Fragmento del documento ::
——————

Dios no quiere esclavos,
sino hijos, y respeta nuestra libertad. La salvación continúa y nosotros
participamos en ella: es voluntad de Cristo que —según las palabras fuertes de
San Pablo— cumplamos en nuestra carne, en nuestra vida, aquello que falta a su
pasión, pro Corpore eius, quod est Ecclesia, en beneficio de su cuerpo, que es
la Iglesia.
Vale la pena jugarse la
vida, entregarse por entero, para corresponder al amor y a la confianza que Dios
deposita en nosotros. Vale la pena, ante todo, que nos decidamos a tomar en
serio nuestra fe cristiana. Al recitar el Credo, profesamos creer en Dios Padre
todopoderoso, en su Hijo Jesucristo que murió y fue resucitado, en el Espíritu
Santo, Señor y dador de vida. Confesamos que la Iglesia, una santa, católica y
apostólica, es el cuerpo de Cristo, animado por el Espíritu Santo. Nos
alegramos ante la remisión de los pecados, y ante la esperanza de la
resurrección futura. Pero, esas verdades ¿penetran hasta lo hondo del corazón o
se quedan quizá en los labios? El mensaje divino de victoria, de alegría y de
paz de la Pentecostés debe ser el fundamento inquebrantable en el modo de
pensar, de reaccionar y de vivir de todo cristiano.
Oración para finalizar:
Ven Oh Santo Espíritu, llena
los corazones de tus fieles y enciende en ellos el fuego de tu amor.

——————

Datos almacenados ::
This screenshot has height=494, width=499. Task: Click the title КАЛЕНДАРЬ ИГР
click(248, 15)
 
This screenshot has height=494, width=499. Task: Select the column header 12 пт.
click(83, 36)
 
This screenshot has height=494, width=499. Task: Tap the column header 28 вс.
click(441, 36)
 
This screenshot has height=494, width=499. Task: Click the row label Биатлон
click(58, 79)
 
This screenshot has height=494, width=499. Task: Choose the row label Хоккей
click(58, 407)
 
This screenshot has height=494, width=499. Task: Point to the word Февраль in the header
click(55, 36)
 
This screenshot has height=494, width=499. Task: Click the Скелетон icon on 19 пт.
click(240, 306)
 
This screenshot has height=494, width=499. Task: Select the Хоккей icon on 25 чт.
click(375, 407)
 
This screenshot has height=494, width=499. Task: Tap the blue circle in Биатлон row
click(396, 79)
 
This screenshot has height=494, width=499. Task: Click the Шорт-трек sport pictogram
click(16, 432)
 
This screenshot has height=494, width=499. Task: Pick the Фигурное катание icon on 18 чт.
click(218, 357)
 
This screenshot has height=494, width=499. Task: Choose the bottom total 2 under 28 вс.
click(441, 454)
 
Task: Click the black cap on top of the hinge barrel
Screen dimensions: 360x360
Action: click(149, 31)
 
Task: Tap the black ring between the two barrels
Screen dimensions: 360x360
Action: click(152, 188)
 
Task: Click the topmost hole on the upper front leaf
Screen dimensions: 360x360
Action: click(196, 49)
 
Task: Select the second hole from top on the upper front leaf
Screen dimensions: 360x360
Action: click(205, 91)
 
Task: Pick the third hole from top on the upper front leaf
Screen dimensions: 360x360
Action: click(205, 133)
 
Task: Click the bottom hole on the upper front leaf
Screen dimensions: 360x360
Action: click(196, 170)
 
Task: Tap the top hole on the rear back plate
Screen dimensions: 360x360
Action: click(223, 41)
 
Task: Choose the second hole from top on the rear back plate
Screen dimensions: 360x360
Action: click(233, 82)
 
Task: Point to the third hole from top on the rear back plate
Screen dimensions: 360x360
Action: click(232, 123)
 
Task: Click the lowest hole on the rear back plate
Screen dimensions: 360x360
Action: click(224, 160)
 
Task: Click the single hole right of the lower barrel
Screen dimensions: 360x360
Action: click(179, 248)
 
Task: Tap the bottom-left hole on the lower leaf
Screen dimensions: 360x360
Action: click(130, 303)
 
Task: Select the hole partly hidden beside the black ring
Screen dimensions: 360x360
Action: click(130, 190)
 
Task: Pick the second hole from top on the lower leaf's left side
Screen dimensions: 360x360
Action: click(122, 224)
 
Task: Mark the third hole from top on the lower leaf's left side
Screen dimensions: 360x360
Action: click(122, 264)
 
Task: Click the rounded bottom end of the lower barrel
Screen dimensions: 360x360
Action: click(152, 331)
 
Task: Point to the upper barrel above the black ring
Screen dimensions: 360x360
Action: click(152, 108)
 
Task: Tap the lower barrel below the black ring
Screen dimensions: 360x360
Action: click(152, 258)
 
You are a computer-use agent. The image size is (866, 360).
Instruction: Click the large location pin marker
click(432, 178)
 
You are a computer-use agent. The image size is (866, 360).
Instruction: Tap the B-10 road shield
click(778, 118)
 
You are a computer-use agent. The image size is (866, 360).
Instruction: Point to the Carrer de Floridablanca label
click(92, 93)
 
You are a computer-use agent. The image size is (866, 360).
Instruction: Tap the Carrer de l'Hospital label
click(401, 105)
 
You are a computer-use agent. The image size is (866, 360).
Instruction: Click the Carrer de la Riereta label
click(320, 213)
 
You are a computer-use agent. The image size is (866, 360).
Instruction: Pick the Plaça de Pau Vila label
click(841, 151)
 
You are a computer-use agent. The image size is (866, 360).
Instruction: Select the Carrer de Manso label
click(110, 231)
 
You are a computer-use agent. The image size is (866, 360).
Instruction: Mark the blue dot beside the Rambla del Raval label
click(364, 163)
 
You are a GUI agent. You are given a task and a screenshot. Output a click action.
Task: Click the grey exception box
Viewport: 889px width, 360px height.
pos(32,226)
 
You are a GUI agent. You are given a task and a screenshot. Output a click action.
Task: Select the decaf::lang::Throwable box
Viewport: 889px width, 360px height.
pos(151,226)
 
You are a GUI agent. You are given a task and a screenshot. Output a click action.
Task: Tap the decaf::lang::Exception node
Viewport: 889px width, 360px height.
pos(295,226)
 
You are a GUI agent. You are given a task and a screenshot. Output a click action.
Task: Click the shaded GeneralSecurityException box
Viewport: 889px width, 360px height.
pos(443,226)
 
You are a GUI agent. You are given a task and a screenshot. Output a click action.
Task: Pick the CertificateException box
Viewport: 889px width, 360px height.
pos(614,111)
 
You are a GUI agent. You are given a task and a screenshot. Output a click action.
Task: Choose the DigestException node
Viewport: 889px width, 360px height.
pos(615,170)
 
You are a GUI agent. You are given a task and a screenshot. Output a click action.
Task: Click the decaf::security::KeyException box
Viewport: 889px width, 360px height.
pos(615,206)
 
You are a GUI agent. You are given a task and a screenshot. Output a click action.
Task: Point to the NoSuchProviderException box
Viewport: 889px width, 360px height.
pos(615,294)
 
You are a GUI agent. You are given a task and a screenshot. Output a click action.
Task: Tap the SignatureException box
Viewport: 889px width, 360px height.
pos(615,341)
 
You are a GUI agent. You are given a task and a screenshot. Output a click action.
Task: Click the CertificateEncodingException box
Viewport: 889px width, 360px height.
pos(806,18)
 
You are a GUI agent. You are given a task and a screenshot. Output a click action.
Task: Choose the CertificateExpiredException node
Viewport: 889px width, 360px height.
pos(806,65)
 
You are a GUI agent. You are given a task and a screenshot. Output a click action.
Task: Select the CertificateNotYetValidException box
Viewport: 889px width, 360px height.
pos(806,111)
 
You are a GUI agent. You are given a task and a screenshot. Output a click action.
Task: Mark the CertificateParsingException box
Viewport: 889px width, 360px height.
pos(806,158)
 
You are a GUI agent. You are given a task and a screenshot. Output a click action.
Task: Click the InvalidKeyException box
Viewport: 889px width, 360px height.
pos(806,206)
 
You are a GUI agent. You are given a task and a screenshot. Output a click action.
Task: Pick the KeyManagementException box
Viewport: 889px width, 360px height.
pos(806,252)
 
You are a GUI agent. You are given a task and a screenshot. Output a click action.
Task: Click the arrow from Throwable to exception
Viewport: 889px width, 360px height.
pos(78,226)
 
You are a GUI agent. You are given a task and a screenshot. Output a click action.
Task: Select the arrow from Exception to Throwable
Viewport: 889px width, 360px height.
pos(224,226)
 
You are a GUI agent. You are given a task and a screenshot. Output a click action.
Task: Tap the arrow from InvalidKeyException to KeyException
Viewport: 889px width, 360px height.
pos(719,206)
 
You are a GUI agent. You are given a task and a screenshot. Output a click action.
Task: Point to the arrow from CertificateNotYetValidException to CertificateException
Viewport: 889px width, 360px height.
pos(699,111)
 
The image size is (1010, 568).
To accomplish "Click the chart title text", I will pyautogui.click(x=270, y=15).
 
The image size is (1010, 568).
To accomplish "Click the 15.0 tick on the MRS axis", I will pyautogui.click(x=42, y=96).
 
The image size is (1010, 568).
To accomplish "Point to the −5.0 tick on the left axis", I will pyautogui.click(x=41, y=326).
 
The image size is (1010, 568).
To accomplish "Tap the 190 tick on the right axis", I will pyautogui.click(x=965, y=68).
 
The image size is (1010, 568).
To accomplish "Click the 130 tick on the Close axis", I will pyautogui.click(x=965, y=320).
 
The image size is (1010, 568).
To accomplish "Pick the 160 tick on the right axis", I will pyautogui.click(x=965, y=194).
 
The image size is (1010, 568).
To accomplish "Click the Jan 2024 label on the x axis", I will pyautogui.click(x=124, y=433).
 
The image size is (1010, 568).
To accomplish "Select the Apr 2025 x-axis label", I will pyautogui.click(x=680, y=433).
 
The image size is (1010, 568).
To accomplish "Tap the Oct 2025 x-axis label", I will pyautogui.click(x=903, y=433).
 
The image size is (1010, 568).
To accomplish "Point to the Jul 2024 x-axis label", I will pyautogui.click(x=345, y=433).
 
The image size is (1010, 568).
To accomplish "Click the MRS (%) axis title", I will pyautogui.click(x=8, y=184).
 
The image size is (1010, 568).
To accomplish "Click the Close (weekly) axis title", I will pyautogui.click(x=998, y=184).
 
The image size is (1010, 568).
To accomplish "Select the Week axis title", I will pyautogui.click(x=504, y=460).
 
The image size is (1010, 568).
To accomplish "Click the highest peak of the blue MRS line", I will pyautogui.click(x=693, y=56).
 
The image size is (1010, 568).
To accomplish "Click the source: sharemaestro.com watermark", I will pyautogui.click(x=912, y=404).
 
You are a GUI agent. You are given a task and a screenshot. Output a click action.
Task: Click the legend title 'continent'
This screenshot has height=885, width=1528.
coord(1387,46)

——————

Lista de tareas ::
[1] Según el fragmento sobre la fe cristiana, ¿qué debe ser el fundamento inquebrantable en el modo de pensar, de reaccionar y de vivir de todo cristiano?
[2] Indica si cada afirmación concuerda con el fragmento sobre la fe cristiana y justifica tu respuesta con las palabras exactas del fragmento: (a) Dios respeta nuestra libertad. (b) La oración final se dirige a Dios Padre. (c) Al recitar el Credo se profesa creer en el Espíritu Santo.
[3] Escribe la continuación del fragmento sobre la fe cristiana a partir de su última oración.
Las entradas son un material independiente del fragmento.

Respuestas por tarea ::
[1] El mensaje divino de victoria, de alegría y de paz de la Pentecostés.

[2] (a) Sí: «y respeta nuestra libertad». (b) No: «Ven Oh Santo Espíritu». (c) Sí: «en el Espíritu Santo, Señor y dador de vida».

[3]
V. Envía
tu espíritu y serán creados
R. Y
renovarás la faz de la tierra.
Oh Dios que has instruido
los corazones de los fieles con la luz del Espíritu Santo. Concédenos según el
mismo Espíritu, conocer las cosas rectas y gozar siempre de sus divinos
consuelos. Por el mismo Cristo nuestro Señor. Amén.
CUARTO DÍA
Oración para comenzar
¡Ven, oh Santo Espíritu!:
ilumina mi entendimiento, para conocer tus mandatos: fortalece mi corazón
contra las insidias del enemigo: inflama mi voluntad… He oído tu voz, y no
quiero endurecerme y resistir, diciendo: después…, mañana. Nunc coepi! ¡Ahora!,
no vaya a ser que el mañana me falte. ¡Oh, Espíritu de verdad y de sabiduría,
Espíritu de entendimiento y de consejo, Espíritu de gozo y de paz!: quiero lo
que quieras, quiero porque quieres, quiero como quieras, quiero cuando quieras.
Consideración para este día
Nuestra
fe en el Espíritu Santo debe ser absoluta
Non est abbreviata manus
Domini, no se ha hecho más corta la mano de Dios: no es menos poderoso Dios hoy
que en otras épocas, ni menos verdadero su amor por los hombres. Nuestra fe nos
enseña que la creación entera, el movimiento de la tierra y el de los astros,
las acciones rectas de las criaturas y cuánto hay de positivo en el sucederse
de la historia, todo, en una palabra, ha venido de Dios y a Dios se ordena. La
acción del Espíritu Santo puede pasarnos inadvertida, porque Dios no nos da a
conocer sus planes y porque el pecado del hombre enturbia y obscurece los dones
divinos. Pero la fe nos recuerda que el Señor obra constantemente: es Él quien
nos ha creado y nos mantiene en el ser; quien, con su gracia, conduce la
creación entera hacia la libertad de la gloria de los hijos de Dios.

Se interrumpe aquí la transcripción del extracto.